DUBAI - Qatar started marketing U.S. dollar-denominated bonds in tranches of 5, 10, and 30 years on Tuesday, a document showed, seeking to raise cash amid low oil prices and market uncertainty caused by the coronavirus pandemic.
Qatar is the first Gulf state to issue international securities since crude prices plunged early last month, pushing up borrowing costs for governments of the oil-producing region.
Qatar is offering an initial price guidance of around 335 basis points over U.S. Treasuries for the 5-year tranche, around 340 bps over the same benchmark for the 10-year tranche, and around 4.75% for the 30-year tranche, according to a document issued by one of the banks leading the deal and seen by Reuters.
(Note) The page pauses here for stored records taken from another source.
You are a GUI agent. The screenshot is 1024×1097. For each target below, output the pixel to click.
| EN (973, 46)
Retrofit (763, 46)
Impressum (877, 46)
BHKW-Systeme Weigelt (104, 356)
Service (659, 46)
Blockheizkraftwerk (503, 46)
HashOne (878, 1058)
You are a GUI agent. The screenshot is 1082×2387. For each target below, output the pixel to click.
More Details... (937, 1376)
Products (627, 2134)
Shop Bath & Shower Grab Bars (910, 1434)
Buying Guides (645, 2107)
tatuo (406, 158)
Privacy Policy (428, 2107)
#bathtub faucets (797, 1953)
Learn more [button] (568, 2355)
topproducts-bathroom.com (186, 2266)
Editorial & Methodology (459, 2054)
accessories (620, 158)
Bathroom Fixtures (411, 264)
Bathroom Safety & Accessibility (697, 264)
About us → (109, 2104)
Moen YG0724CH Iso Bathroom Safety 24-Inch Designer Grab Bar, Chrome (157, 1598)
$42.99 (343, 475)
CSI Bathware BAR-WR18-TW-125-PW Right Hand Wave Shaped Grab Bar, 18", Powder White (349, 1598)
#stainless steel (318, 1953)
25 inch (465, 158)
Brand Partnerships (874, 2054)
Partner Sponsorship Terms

The 30-year notes are Formosa bonds, or bonds sold in Taiwan by foreign borrowers and denominated in currencies other than the Taiwanese dollar.
"The bond sale's success will depend on the pricing, which will determine investor appetite for a deal. The Qatari leadership will want to steal ahead of its neighbours and demonstrate there is demand for the issue," Castlereagh Associates said in a note this week.
The initial price guidance puts the notes at a premium of around 75 to 80 basis points over Qatar's existing bonds due in 2024, 2029 and 2049, according to Refinitiv data.
Qatar has hired Barclays, Credit Agricole, Deutsche Bank, JPMorgan, QNB Capital, Standard Chartered, and UBS to arrange the debt sale, which should be completed later on Tuesday.
Qatar said in its bond prospectus, seen by Reuters, that the new coronavirus outbreak could continue to hurt its economy and financial markets, and could lead to a recession this year.
Qatar's ruler, Emir Sheikh Tamim bin Hamad al-Thani, has asked the government to postpone $8.2 billion worth of unawarded contracts on capital expenditure projects because of the coronavirus outbreak, according to the prospectus.
A government spokesman did not immediately respond to a request for comment.
Lower oil prices have "had a significant impact" on the state's revenues and its financial conditions, Qatar said, as the oil and gas sector contributed to 83.3% of its total revenues in 2018 and to 34% of its total nominal GDP last year.
Other governments in the region are exploring funding options, as they seek extra liquidity to deal with an economic slowdown caused by the virus outbreak and with the impact of lower oil prices on their revenues.
Abu Dhabi, Dubai, Saudi Arabia, Bahrain, and Oman have been in talks with banks over the past month or so, sources have said.
Qatar was in the global debt markets last year, raising $12 billion in March and drawing around $50 billion in demand for the transaction.